Task directions
In the data below, find every line with the word "agent" and copy it out.

Recorded data
╔══

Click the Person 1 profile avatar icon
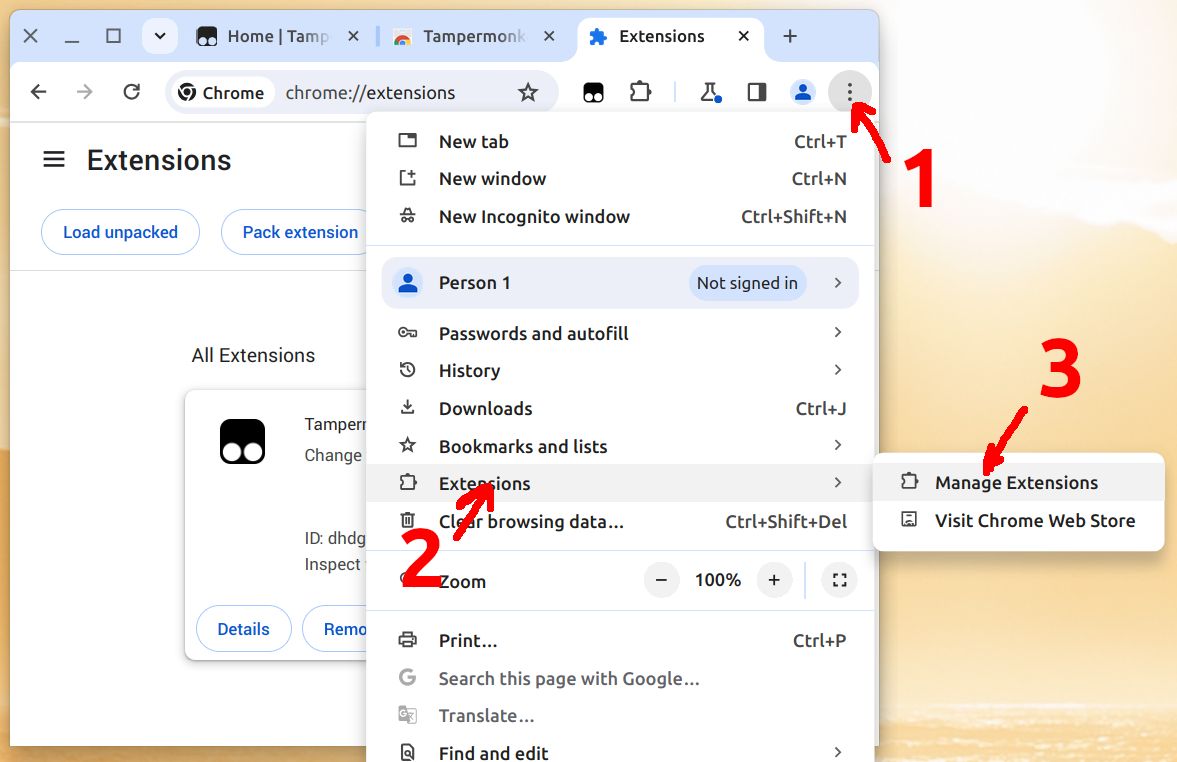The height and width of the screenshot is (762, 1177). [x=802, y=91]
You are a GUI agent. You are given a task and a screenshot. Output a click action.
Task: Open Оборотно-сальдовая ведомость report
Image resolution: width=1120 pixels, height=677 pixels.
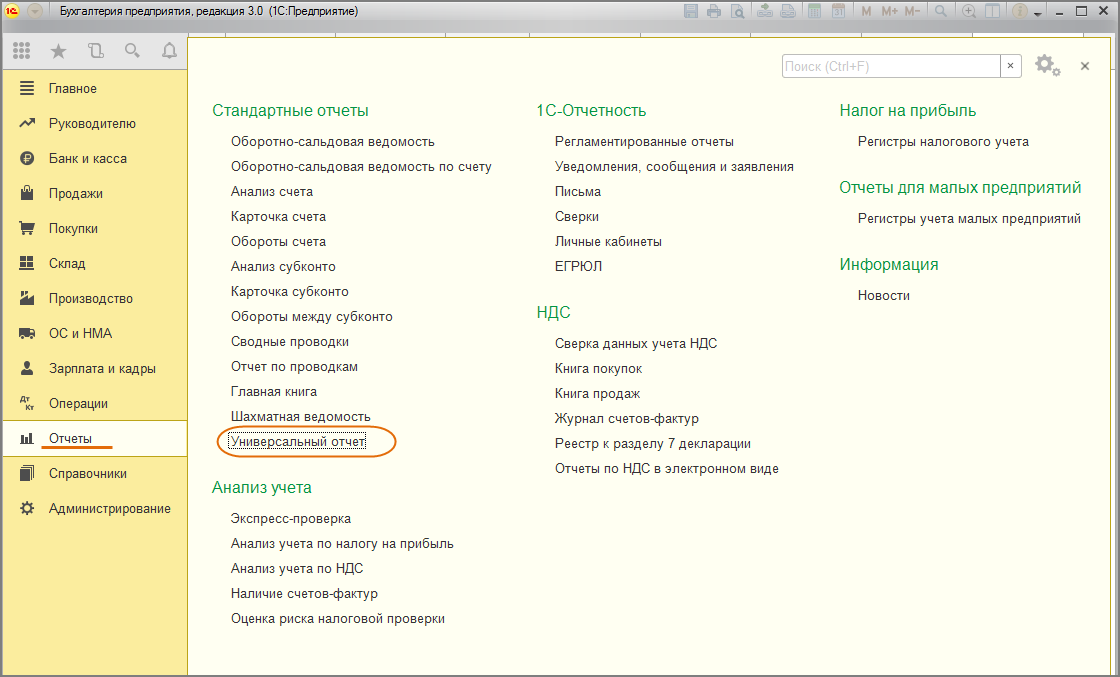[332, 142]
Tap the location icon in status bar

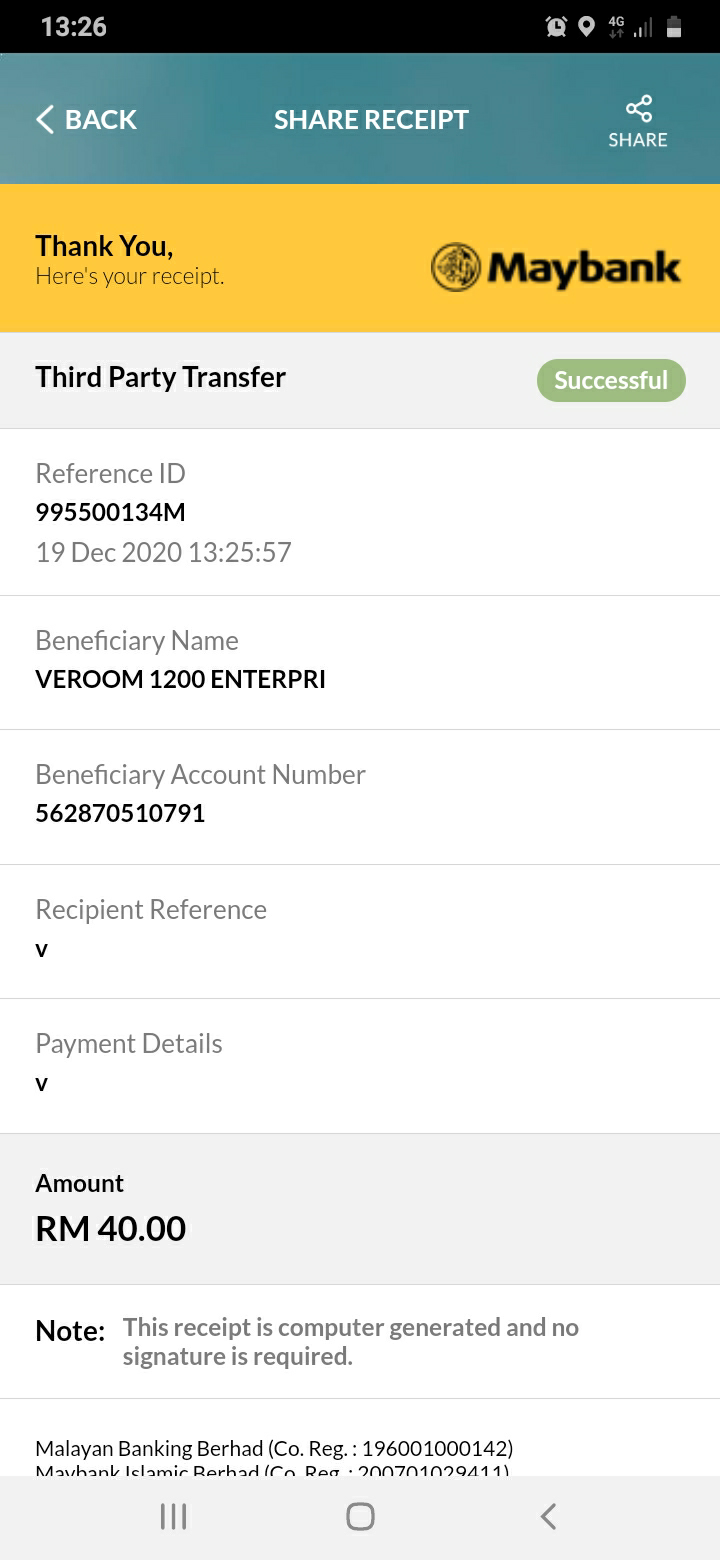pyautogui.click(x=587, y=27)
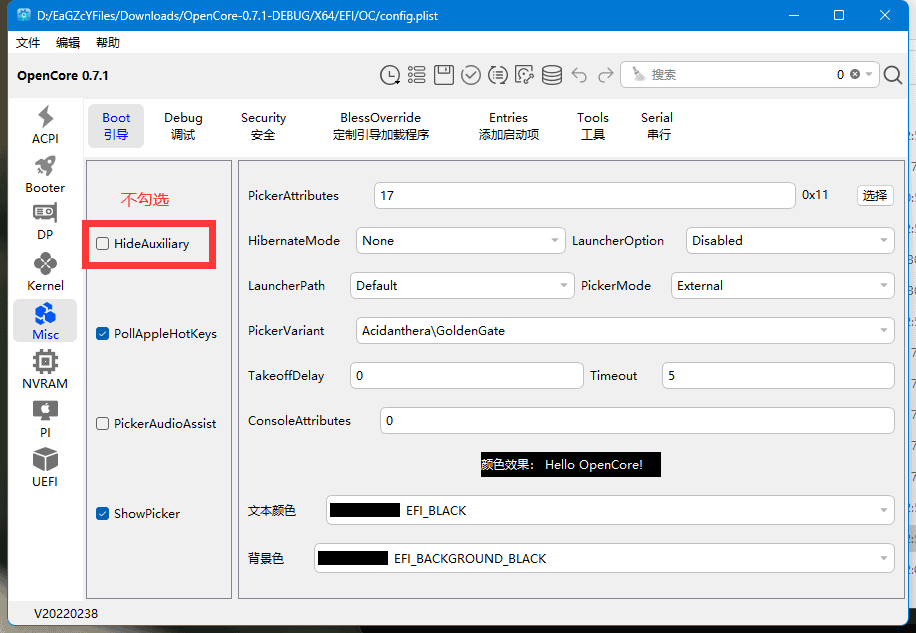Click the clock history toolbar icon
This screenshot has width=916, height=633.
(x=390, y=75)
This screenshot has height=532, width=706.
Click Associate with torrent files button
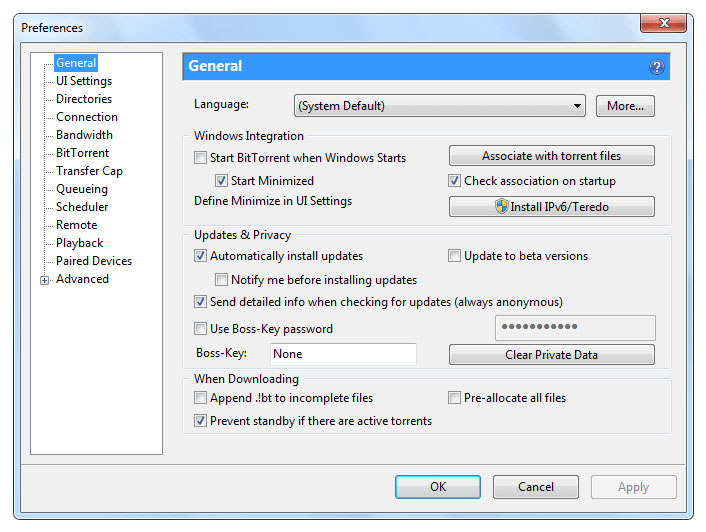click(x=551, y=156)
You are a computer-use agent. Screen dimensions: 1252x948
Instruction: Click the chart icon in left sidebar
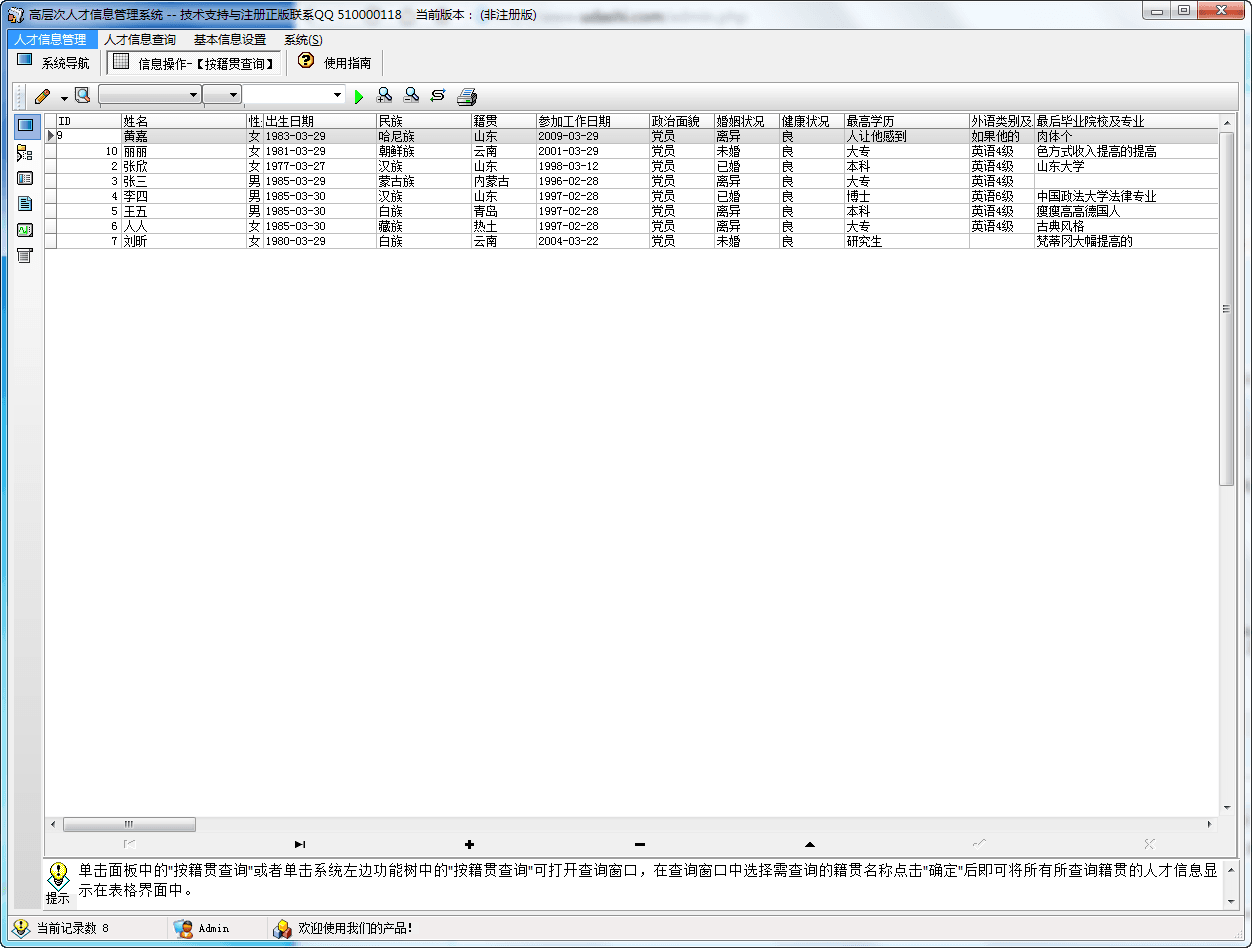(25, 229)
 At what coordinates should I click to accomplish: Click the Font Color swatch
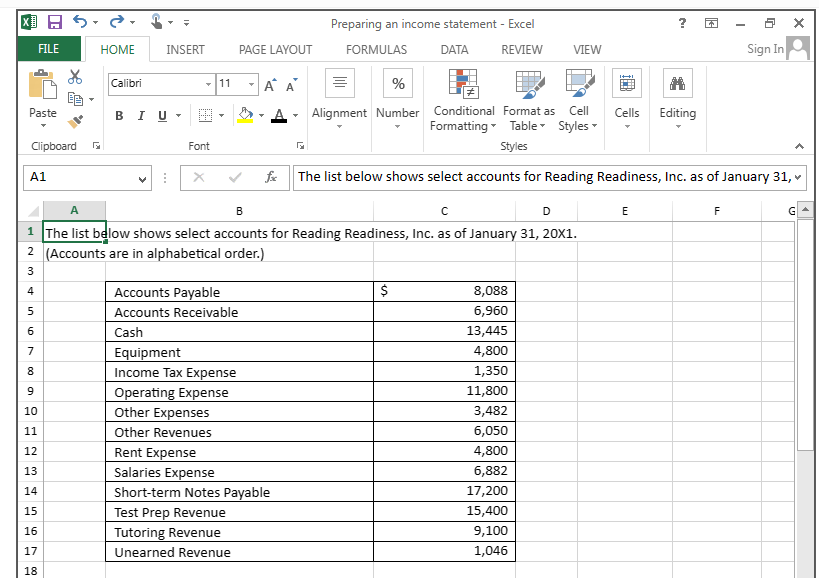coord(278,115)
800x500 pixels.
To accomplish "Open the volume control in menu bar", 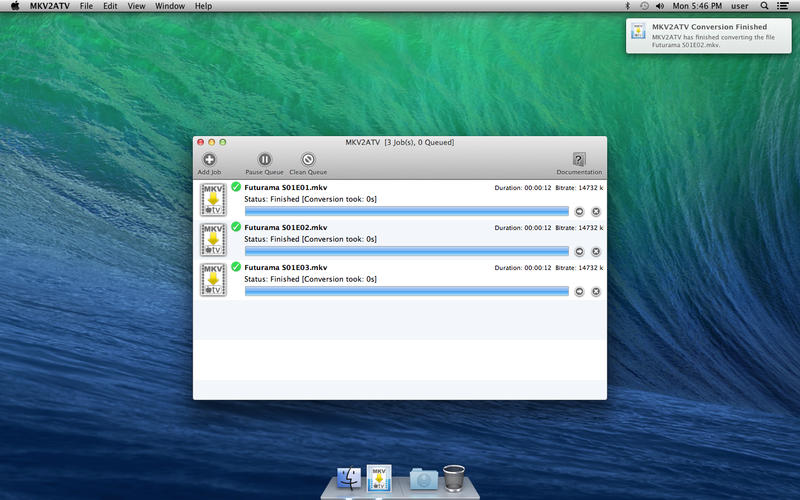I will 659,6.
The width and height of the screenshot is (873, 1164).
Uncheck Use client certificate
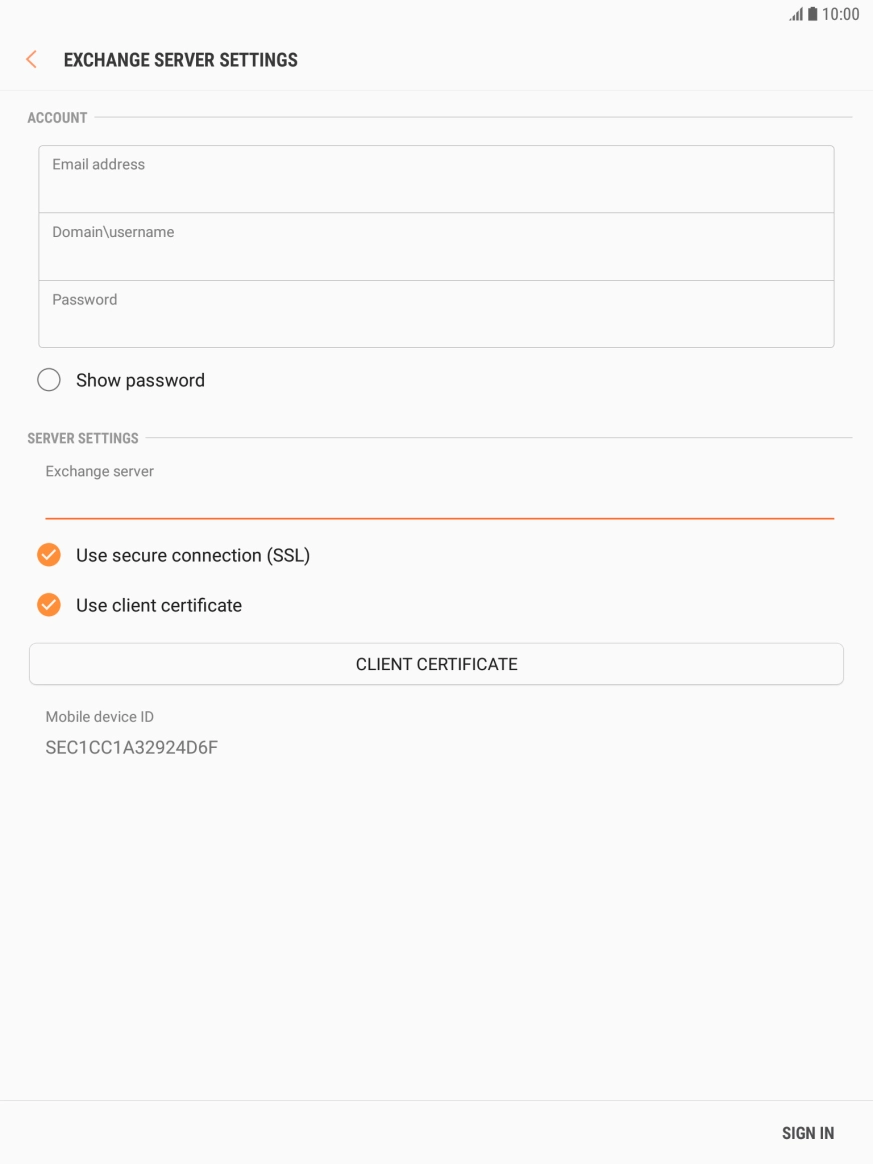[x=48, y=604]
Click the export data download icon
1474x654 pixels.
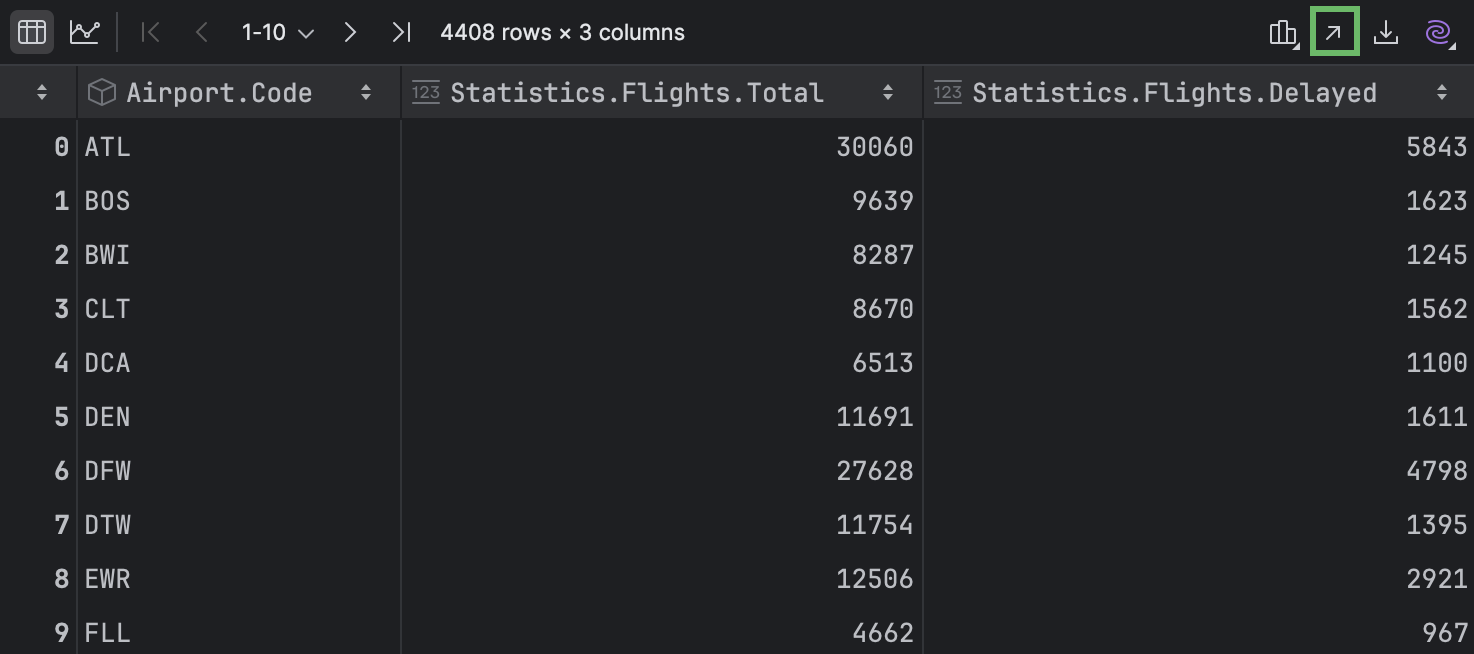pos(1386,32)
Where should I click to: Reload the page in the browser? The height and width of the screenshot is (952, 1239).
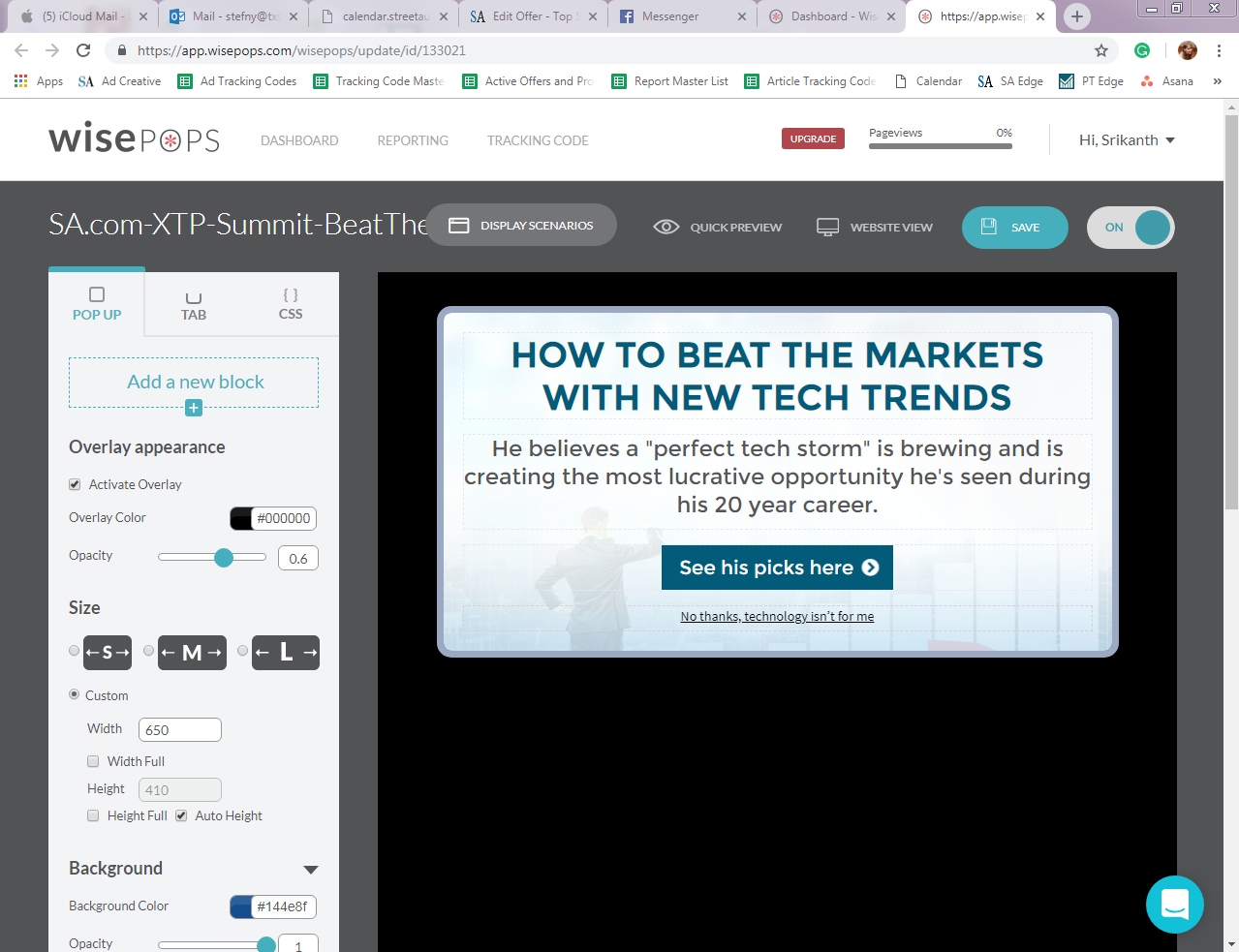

╚══

Task result
You are a GUI agent. You are given a task and a screenshot. Output a click action.
You are a computer-use agent. Screen dimensions: 1252x948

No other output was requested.